* **What this task involves**:
Transcribe exactly the lines from the one containing "This screenshot has height=713, width=1199." through the last line of the listing below, inclusive, and nothing beyond them.

_____

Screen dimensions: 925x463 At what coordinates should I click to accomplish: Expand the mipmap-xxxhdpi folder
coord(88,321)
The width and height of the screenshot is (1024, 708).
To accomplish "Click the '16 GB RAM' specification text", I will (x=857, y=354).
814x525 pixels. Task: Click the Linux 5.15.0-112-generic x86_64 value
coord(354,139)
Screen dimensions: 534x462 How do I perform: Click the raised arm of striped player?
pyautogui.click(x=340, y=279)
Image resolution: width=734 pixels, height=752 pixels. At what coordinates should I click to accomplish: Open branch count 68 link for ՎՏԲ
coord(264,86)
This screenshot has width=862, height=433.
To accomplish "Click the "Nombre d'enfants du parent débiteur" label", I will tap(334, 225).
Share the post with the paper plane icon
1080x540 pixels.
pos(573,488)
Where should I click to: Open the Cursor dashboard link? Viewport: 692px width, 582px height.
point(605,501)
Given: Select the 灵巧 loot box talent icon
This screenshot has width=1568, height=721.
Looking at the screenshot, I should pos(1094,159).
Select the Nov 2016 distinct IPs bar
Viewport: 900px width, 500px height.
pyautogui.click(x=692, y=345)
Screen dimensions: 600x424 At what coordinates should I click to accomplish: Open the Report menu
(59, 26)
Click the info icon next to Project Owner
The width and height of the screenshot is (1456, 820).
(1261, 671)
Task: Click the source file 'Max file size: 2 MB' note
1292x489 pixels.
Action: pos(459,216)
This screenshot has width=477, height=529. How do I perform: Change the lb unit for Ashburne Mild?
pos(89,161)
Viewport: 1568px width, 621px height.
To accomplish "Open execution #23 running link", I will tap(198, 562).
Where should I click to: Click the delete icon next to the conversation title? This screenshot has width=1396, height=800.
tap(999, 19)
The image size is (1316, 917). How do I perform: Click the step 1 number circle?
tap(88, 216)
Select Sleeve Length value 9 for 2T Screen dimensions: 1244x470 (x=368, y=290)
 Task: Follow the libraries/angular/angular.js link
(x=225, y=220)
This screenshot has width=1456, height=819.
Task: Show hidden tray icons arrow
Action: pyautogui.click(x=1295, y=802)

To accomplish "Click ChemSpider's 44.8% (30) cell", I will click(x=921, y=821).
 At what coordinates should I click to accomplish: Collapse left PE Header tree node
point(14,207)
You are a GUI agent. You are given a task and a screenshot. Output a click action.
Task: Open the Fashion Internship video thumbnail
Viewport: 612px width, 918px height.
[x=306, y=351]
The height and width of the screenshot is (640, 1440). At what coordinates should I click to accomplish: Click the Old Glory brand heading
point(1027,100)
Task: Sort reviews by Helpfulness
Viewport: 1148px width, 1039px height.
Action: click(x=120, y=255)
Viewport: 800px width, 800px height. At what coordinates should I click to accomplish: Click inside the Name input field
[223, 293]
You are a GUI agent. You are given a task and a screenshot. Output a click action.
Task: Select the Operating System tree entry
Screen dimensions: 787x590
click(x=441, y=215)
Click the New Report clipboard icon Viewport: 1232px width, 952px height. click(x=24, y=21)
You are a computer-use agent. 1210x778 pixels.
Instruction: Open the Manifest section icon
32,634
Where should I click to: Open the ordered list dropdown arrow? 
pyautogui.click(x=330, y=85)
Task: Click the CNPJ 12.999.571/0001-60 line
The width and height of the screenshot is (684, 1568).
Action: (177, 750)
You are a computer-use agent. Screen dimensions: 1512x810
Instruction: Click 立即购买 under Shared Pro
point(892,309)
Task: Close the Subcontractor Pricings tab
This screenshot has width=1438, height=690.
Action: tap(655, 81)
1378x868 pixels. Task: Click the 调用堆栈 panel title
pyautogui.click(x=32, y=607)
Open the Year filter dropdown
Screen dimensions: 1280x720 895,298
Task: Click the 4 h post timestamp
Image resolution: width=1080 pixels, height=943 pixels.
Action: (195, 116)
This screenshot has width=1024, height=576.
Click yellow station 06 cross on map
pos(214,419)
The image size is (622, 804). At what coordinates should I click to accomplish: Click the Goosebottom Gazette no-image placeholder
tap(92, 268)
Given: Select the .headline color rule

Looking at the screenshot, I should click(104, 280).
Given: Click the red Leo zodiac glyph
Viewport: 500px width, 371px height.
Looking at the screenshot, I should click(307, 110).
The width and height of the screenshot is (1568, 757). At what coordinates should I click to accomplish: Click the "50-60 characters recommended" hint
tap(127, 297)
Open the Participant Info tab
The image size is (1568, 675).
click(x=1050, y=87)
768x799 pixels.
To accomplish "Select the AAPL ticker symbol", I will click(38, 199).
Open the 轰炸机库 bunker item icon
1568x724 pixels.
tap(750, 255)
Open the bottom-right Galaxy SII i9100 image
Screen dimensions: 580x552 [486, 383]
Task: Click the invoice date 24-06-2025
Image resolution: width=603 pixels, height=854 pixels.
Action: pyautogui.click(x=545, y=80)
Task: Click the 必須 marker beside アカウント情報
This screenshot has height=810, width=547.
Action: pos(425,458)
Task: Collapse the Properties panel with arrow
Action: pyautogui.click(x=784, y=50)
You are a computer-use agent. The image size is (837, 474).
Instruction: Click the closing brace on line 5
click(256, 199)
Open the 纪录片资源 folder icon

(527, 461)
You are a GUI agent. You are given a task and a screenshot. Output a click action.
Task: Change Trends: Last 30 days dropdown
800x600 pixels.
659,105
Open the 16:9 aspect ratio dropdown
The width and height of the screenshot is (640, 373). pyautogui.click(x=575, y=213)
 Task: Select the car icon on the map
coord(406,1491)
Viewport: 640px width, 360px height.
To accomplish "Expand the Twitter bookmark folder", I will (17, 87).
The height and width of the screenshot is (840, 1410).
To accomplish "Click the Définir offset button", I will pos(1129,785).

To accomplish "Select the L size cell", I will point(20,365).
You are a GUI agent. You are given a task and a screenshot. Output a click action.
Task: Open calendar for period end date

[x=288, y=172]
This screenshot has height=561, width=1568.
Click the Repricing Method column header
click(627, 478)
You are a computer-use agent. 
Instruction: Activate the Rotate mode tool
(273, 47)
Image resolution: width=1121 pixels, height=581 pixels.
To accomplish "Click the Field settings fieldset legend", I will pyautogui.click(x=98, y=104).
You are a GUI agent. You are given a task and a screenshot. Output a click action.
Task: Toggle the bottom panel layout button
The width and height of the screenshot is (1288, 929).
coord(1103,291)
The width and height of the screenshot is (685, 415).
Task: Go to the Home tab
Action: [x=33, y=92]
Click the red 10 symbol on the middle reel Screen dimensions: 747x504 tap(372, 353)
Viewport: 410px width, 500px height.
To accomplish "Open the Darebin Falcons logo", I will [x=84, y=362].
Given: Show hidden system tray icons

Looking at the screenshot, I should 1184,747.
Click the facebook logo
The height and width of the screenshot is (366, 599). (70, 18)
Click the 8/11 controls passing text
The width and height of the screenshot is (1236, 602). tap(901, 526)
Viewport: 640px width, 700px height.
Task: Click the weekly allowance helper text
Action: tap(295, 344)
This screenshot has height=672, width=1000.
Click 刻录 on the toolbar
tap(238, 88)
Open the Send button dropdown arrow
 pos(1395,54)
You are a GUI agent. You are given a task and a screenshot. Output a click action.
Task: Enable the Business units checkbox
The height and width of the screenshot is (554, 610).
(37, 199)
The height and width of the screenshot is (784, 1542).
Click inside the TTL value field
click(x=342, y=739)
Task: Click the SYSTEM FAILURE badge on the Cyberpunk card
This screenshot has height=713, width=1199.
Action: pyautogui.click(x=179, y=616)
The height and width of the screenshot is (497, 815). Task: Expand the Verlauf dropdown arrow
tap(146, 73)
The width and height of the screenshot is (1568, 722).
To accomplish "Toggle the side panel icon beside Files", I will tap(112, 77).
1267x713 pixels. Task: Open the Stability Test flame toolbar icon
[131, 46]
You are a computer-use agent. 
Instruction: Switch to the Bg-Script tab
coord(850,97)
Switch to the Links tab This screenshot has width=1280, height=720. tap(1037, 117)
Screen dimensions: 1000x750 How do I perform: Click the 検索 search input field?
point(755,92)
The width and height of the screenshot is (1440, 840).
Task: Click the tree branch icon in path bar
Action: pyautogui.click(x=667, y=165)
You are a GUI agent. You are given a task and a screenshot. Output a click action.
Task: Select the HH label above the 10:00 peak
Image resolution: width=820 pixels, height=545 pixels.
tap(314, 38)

_____

* **Solution below**:
This screenshot has height=713, width=1199.
Action: pyautogui.click(x=179, y=616)
The height and width of the screenshot is (497, 815). Task: Expand the Verlauf dropdown arrow
tap(146, 73)
The width and height of the screenshot is (1568, 722).
To accomplish "Toggle the side panel icon beside Files", I will tap(112, 77).
1267x713 pixels. Task: Open the Stability Test flame toolbar icon
[131, 46]
You are a computer-use agent. 
Instruction: Switch to the Bg-Script tab
coord(850,97)
Switch to the Links tab This screenshot has width=1280, height=720. tap(1037, 117)
Screen dimensions: 1000x750 How do I perform: Click the 検索 search input field?
point(755,92)
The width and height of the screenshot is (1440, 840).
Task: Click the tree branch icon in path bar
Action: pyautogui.click(x=667, y=165)
You are a GUI agent. You are given a task and a screenshot. Output a click action.
Task: Select the HH label above the 10:00 peak
Image resolution: width=820 pixels, height=545 pixels.
tap(314, 38)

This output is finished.